Records for locating described items:
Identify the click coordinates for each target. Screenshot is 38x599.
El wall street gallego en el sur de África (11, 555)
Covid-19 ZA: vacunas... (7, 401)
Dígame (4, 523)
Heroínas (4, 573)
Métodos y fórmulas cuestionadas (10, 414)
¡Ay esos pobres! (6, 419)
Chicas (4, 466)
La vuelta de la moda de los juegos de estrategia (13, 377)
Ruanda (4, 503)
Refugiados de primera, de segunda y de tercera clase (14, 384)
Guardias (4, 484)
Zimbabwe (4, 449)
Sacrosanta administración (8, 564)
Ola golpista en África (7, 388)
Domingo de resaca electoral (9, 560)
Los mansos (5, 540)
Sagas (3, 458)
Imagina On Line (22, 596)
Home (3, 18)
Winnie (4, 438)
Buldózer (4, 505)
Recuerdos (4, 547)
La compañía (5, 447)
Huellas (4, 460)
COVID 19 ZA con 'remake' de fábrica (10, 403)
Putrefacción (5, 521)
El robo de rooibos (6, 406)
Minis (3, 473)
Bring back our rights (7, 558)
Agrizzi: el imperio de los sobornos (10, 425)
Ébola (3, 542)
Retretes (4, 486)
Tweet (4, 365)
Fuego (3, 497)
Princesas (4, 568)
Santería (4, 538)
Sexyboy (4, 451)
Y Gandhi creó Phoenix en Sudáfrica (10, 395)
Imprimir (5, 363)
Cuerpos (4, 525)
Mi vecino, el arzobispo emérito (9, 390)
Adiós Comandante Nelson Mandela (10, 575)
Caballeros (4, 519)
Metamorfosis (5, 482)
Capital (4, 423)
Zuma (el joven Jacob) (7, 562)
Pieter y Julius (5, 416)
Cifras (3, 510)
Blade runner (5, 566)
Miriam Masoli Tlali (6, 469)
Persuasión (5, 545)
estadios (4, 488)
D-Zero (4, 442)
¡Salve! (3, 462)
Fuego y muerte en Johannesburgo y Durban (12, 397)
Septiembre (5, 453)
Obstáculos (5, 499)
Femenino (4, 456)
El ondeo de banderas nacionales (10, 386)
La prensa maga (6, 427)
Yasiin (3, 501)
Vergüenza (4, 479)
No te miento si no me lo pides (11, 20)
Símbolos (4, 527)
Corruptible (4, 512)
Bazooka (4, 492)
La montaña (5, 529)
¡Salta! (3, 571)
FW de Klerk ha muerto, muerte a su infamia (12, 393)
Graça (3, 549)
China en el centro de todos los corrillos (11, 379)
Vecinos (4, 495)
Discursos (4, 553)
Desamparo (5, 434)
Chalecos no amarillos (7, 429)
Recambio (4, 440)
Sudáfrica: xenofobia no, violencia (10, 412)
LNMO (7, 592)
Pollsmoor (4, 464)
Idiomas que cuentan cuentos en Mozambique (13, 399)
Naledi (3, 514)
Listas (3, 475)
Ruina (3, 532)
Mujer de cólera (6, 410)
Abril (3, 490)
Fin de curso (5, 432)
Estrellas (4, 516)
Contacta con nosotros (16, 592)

» Prompt: Render the lines above as a Markdown table with the columns "Row" and "Line," numbering each line and leaving out any blank lines.

» Worked solution:
| Row | Line |
|---|---|
| 1 | Identify the click coordinates for each target. Screenshot is 38x599. |
| 2 | El wall street gallego en el sur de África (11, 555) |
| 3 | Covid-19 ZA: vacunas... (7, 401) |
| 4 | Dígame (4, 523) |
| 5 | Heroínas (4, 573) |
| 6 | Métodos y fórmulas cuestionadas (10, 414) |
| 7 | ¡Ay esos pobres! (6, 419) |
| 8 | Chicas (4, 466) |
| 9 | La vuelta de la moda de los juegos de estrategia (13, 377) |
| 10 | Ruanda (4, 503) |
| 11 | Refugiados de primera, de segunda y de tercera clase (14, 384) |
| 12 | Guardias (4, 484) |
| 13 | Zimbabwe (4, 449) |
| 14 | Sacrosanta administración (8, 564) |
| 15 | Ola golpista en África (7, 388) |
| 16 | Domingo de resaca electoral (9, 560) |
| 17 | Los mansos (5, 540) |
| 18 | Sagas (3, 458) |
| 19 | Imagina On Line (22, 596) |
| 20 | Home (3, 18) |
| 21 | Winnie (4, 438) |
| 22 | Buldózer (4, 505) |
| 23 | Recuerdos (4, 547) |
| 24 | La compañía (5, 447) |
| 25 | Huellas (4, 460) |
| 26 | COVID 19 ZA con 'remake' de fábrica (10, 403) |
| 27 | Putrefacción (5, 521) |
| 28 | El robo de rooibos (6, 406) |
| 29 | Minis (3, 473) |
| 30 | Bring back our rights (7, 558) |
| 31 | Agrizzi: el imperio de los sobornos (10, 425) |
| 32 | Ébola (3, 542) |
| 33 | Retretes (4, 486) |
| 34 | Tweet (4, 365) |
| 35 | Fuego (3, 497) |
| 36 | Princesas (4, 568) |
| 37 | Santería (4, 538) |
| 38 | Sexyboy (4, 451) |
| 39 | Y Gandhi creó Phoenix en Sudáfrica (10, 395) |
| 40 | Imprimir (5, 363) |
| 41 | Cuerpos (4, 525) |
| 42 | Mi vecino, el arzobispo emérito (9, 390) |
| 43 | Adiós Comandante Nelson Mandela (10, 575) |
| 44 | Caballeros (4, 519) |
| 45 | Metamorfosis (5, 482) |
| 46 | Capital (4, 423) |
| 47 | Zuma (el joven Jacob) (7, 562) |
| 48 | Pieter y Julius (5, 416) |
| 49 | Cifras (3, 510) |
| 50 | Blade runner (5, 566) |
| 51 | Miriam Masoli Tlali (6, 469) |
| 52 | Persuasión (5, 545) |
| 53 | estadios (4, 488) |
| 54 | D-Zero (4, 442) |
| 55 | ¡Salve! (3, 462) |
| 56 | Fuego y muerte en Johannesburgo y Durban (12, 397) |
| 57 | Septiembre (5, 453) |
| 58 | Obstáculos (5, 499) |
| 59 | Femenino (4, 456) |
| 60 | El ondeo de banderas nacionales (10, 386) |
| 61 | La prensa maga (6, 427) |
| 62 | Yasiin (3, 501) |
| 63 | Vergüenza (4, 479) |
| 64 | No te miento si no me lo pides (11, 20) |
| 65 | Símbolos (4, 527) |
| 66 | Corruptible (4, 512) |
| 67 | Bazooka (4, 492) |
| 68 | La montaña (5, 529) |
| 69 | ¡Salta! (3, 571) |
| 70 | FW de Klerk ha muerto, muerte a su infamia (12, 393) |
| 71 | Graça (3, 549) |
| 72 | China en el centro de todos los corrillos (11, 379) |
| 73 | Vecinos (4, 495) |
| 74 | Discursos (4, 553) |
| 75 | Desamparo (5, 434) |
| 76 | Chalecos no amarillos (7, 429) |
| 77 | Recambio (4, 440) |
| 78 | Sudáfrica: xenofobia no, violencia (10, 412) |
| 79 | LNMO (7, 592) |
| 80 | Pollsmoor (4, 464) |
| 81 | Idiomas que cuentan cuentos en Mozambique (13, 399) |
| 82 | Naledi (3, 514) |
| 83 | Listas (3, 475) |
| 84 | Ruina (3, 532) |
| 85 | Mujer de cólera (6, 410) |
| 86 | Abril (3, 490) |
| 87 | Fin de curso (5, 432) |
| 88 | Estrellas (4, 516) |
| 89 | Contacta con nosotros (16, 592) |